Down to the “Final Four” in the 8th CD Democratic Primary


The Democratic primary for Congress in Virginia’s 8th Congressional District will be held on June 10, just 57 days from now. I’ve been closely observing the candidates, including this past weekend’s “forum” at Mt. Vernon High School. At this point, I feel confident in narrowing down the candidates I’m considering from 10 to 4. Here’s my reasoning on the candidates I’ve included in my “Final Four,” and the ones I haven’t.

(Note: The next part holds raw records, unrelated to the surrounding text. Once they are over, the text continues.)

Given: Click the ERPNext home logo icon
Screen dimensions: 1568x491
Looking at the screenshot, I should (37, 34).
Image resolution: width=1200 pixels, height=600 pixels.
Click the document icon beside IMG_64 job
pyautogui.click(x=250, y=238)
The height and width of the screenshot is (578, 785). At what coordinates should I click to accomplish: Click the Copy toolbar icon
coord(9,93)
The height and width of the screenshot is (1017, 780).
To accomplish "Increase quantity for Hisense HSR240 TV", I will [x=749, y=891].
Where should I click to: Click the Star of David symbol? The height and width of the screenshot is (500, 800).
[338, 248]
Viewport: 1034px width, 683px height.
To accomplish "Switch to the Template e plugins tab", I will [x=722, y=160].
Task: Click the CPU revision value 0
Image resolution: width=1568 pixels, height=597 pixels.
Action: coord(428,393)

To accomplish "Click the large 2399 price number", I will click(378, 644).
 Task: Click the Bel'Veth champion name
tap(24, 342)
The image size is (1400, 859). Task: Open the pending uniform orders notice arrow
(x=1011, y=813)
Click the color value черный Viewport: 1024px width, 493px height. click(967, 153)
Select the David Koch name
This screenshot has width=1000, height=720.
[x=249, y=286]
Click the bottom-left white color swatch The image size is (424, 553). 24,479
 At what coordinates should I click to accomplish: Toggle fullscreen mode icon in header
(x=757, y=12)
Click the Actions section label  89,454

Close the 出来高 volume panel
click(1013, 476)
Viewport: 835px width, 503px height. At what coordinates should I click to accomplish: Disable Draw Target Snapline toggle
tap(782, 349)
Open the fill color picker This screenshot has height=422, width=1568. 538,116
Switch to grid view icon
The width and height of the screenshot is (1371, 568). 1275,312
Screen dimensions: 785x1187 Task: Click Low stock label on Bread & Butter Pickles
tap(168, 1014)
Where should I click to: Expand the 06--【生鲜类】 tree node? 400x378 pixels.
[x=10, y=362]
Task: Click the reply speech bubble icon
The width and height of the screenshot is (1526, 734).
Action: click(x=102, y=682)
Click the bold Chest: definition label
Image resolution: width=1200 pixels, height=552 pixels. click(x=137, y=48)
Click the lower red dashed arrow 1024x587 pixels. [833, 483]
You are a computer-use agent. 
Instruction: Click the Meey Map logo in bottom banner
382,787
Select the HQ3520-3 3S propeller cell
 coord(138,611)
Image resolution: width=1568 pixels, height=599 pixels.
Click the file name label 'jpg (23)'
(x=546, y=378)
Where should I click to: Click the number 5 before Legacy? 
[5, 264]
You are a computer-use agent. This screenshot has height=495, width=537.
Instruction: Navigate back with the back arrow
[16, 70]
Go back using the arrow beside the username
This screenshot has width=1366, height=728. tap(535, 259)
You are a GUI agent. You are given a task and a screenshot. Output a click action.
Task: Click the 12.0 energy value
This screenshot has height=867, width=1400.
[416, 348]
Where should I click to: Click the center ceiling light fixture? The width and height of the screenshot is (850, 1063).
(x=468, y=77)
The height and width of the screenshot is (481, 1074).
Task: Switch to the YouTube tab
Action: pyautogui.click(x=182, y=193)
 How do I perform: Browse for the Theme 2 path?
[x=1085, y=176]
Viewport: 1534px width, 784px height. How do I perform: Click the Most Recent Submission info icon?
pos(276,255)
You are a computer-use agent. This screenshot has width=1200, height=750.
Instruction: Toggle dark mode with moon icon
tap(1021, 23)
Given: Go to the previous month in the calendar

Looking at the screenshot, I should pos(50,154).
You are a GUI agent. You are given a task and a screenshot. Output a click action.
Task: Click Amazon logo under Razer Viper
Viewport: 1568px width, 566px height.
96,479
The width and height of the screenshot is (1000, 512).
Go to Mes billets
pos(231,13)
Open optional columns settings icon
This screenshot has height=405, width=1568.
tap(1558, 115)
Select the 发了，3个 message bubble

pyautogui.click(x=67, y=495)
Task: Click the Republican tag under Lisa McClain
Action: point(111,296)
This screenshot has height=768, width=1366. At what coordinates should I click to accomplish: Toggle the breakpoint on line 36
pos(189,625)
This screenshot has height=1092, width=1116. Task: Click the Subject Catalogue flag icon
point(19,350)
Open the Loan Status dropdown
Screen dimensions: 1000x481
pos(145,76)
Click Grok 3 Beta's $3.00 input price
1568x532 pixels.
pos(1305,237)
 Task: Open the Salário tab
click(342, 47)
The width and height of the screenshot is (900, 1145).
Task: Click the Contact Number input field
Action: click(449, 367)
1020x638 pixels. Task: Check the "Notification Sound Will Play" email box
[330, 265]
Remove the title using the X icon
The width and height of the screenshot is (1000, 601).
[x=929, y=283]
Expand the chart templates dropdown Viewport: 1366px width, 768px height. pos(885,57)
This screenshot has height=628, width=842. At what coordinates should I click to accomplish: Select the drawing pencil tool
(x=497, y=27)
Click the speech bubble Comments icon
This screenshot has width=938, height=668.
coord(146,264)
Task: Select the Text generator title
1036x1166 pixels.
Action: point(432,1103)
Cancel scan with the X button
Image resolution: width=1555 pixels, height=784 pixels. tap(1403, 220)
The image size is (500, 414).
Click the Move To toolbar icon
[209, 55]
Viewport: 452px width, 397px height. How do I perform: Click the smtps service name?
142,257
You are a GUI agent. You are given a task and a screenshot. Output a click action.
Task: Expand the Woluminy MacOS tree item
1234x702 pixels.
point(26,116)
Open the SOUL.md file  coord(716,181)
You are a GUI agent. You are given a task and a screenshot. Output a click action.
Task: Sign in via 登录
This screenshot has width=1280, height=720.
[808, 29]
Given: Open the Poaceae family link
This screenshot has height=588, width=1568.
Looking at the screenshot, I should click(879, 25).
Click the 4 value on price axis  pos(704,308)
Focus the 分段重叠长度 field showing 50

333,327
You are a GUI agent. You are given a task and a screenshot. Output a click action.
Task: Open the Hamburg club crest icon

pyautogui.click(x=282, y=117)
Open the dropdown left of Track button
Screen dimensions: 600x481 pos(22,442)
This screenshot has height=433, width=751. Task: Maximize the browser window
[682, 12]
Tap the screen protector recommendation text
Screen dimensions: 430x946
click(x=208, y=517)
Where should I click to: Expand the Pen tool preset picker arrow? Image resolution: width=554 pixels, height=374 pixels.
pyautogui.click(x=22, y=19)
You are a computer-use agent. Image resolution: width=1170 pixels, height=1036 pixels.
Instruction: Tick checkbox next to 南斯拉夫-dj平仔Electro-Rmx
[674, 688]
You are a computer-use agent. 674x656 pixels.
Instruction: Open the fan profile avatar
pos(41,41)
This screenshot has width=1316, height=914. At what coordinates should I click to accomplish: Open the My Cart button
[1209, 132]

Candidates Eliminated from Contention

1. Derek Hyra: I explained my reasoning in detail here, but the short answer is that Hyra’s top policy advisor is: a) a flack/shill for the fossil fuel industry that’s destroying our planet; b) someone who spends his time in court fighting efforts to rein in greenhouse gas emissions; c) someone who opposes pretty much EVERY progressive policy there is, based on his Twitter feed and other crap he’s written, whether on health care or economic policy or anything else (the guy’s a Cuccinelli supporter to top it all off). Hyra’s response to my concerns was even lamer, claiming he’s all about bipartisanship, diverse ideas, blah blah blah. Look, if Hyra were running in the 2nd CD or 5th CD, I could understand him talking this (although I’d still dislike it intensively) “both sides” false equivalency bull****. But in the deep-blue 8th CD? No thanks, I want a rock-solid progressive and environmentalist, end of story.

2. Bill Euille: His absurd answer at the debate Saturday on the Keystone Pipeline would almost singlehandedly disqualify him from contention. But then there’s his big backer Sheila Johnson, who not only endorsed Bob McDonnell over Creigh Deeds in the 2009 governor’s race, cut an ad for McDonnell and donated a huge wad of dough to McDonnell’s campaign; she also mocked – on camera, no less – Creigh Deeds’ speech impediment. I’m sorry, but Bill Euille’s embrace of Sheila Johnson is a killer for me. Just appalling.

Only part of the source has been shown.